'''

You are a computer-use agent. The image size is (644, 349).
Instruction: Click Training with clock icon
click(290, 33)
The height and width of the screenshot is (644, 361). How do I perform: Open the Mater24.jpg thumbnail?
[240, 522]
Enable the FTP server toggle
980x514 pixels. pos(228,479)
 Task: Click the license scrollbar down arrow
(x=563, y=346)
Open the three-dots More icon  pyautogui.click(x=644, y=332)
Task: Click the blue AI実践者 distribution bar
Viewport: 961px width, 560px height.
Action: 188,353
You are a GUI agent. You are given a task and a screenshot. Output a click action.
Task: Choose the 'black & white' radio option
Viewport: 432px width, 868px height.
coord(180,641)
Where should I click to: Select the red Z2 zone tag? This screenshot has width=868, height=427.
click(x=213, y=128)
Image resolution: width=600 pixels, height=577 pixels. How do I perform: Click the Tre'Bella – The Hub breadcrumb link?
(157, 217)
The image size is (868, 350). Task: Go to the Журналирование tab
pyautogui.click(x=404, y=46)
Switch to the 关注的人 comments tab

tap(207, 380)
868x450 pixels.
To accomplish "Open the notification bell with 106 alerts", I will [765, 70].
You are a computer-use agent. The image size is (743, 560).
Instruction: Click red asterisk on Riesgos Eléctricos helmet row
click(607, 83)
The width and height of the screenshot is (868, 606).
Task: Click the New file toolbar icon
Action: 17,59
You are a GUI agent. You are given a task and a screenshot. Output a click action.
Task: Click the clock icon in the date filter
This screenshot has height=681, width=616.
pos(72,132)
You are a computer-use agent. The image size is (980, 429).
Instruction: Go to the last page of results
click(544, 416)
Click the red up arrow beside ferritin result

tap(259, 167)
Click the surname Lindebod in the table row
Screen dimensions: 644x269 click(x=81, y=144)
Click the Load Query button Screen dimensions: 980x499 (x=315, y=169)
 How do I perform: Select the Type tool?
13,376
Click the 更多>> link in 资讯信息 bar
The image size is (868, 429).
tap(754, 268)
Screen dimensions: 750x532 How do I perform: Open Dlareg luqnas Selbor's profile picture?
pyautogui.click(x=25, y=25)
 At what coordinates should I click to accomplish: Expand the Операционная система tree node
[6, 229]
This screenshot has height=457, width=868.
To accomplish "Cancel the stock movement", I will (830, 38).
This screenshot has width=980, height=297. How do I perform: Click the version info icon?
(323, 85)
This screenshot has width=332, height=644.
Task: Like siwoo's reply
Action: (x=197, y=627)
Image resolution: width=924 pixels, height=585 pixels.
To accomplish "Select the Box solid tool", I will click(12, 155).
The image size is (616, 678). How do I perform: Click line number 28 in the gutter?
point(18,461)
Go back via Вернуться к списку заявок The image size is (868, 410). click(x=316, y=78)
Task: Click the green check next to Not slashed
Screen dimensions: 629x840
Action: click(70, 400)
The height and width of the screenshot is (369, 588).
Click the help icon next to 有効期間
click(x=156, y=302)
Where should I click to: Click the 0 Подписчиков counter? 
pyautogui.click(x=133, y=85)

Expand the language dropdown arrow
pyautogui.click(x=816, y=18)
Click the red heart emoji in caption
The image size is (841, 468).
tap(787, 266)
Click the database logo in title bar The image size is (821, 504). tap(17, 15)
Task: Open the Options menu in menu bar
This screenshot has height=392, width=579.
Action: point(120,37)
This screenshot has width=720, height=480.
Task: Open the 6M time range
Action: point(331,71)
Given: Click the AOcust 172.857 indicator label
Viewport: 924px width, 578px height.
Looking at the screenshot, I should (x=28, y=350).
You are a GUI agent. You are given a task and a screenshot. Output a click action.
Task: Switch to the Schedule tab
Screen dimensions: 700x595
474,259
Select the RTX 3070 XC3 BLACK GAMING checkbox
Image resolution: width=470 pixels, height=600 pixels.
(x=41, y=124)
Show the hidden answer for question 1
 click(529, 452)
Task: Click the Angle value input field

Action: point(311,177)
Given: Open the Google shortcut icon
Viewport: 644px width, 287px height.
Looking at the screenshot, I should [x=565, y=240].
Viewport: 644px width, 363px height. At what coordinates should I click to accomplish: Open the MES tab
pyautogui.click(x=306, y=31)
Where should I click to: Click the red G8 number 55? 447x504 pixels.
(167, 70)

'''

» Exercise objective: Output the data exactly, in full.

» Output:
You are a computer-use agent. The image size is (644, 349).
Instruction: Click Training with clock icon
click(290, 33)
The height and width of the screenshot is (644, 361). How do I perform: Open the Mater24.jpg thumbnail?
[240, 522]
Enable the FTP server toggle
980x514 pixels. pos(228,479)
 Task: Click the license scrollbar down arrow
(x=563, y=346)
Open the three-dots More icon  pyautogui.click(x=644, y=332)
Task: Click the blue AI実践者 distribution bar
Viewport: 961px width, 560px height.
Action: 188,353
You are a GUI agent. You are given a task and a screenshot. Output a click action.
Task: Choose the 'black & white' radio option
Viewport: 432px width, 868px height.
coord(180,641)
Where should I click to: Select the red Z2 zone tag? This screenshot has width=868, height=427.
click(x=213, y=128)
Image resolution: width=600 pixels, height=577 pixels. How do I perform: Click the Tre'Bella – The Hub breadcrumb link?
(157, 217)
The image size is (868, 350). Task: Go to the Журналирование tab
pyautogui.click(x=404, y=46)
Switch to the 关注的人 comments tab

tap(207, 380)
868x450 pixels.
To accomplish "Open the notification bell with 106 alerts", I will [765, 70].
You are a computer-use agent. The image size is (743, 560).
Instruction: Click red asterisk on Riesgos Eléctricos helmet row
click(607, 83)
The width and height of the screenshot is (868, 606).
Task: Click the New file toolbar icon
Action: 17,59
You are a GUI agent. You are given a task and a screenshot. Output a click action.
Task: Click the clock icon in the date filter
This screenshot has height=681, width=616.
pos(72,132)
You are a computer-use agent. The image size is (980, 429).
Instruction: Go to the last page of results
click(544, 416)
Click the red up arrow beside ferritin result

tap(259, 167)
Click the surname Lindebod in the table row
Screen dimensions: 644x269 click(x=81, y=144)
Click the Load Query button Screen dimensions: 980x499 (x=315, y=169)
 How do I perform: Select the Type tool?
13,376
Click the 更多>> link in 资讯信息 bar
The image size is (868, 429).
tap(754, 268)
Screen dimensions: 750x532 How do I perform: Open Dlareg luqnas Selbor's profile picture?
pyautogui.click(x=25, y=25)
 At what coordinates should I click to accomplish: Expand the Операционная система tree node
[6, 229]
This screenshot has height=457, width=868.
To accomplish "Cancel the stock movement", I will (830, 38).
This screenshot has width=980, height=297. How do I perform: Click the version info icon?
(323, 85)
This screenshot has width=332, height=644.
Task: Like siwoo's reply
Action: (x=197, y=627)
Image resolution: width=924 pixels, height=585 pixels.
To accomplish "Select the Box solid tool", I will click(12, 155).
The image size is (616, 678). How do I perform: Click line number 28 in the gutter?
point(18,461)
Go back via Вернуться к списку заявок The image size is (868, 410). click(x=316, y=78)
Task: Click the green check next to Not slashed
Screen dimensions: 629x840
Action: click(70, 400)
The height and width of the screenshot is (369, 588).
Click the help icon next to 有効期間
click(x=156, y=302)
Where should I click to: Click the 0 Подписчиков counter? 
pyautogui.click(x=133, y=85)

Expand the language dropdown arrow
pyautogui.click(x=816, y=18)
Click the red heart emoji in caption
The image size is (841, 468).
tap(787, 266)
Click the database logo in title bar The image size is (821, 504). tap(17, 15)
Task: Open the Options menu in menu bar
This screenshot has height=392, width=579.
Action: point(120,37)
This screenshot has width=720, height=480.
Task: Open the 6M time range
Action: point(331,71)
Given: Click the AOcust 172.857 indicator label
Viewport: 924px width, 578px height.
Looking at the screenshot, I should (x=28, y=350).
You are a GUI agent. You are given a task and a screenshot. Output a click action.
Task: Switch to the Schedule tab
Screen dimensions: 700x595
474,259
Select the RTX 3070 XC3 BLACK GAMING checkbox
Image resolution: width=470 pixels, height=600 pixels.
(x=41, y=124)
Show the hidden answer for question 1
 click(529, 452)
Task: Click the Angle value input field

Action: point(311,177)
Given: Open the Google shortcut icon
Viewport: 644px width, 287px height.
Looking at the screenshot, I should [x=565, y=240].
Viewport: 644px width, 363px height. At what coordinates should I click to accomplish: Open the MES tab
pyautogui.click(x=306, y=31)
Where should I click to: Click the red G8 number 55? 447x504 pixels.
(167, 70)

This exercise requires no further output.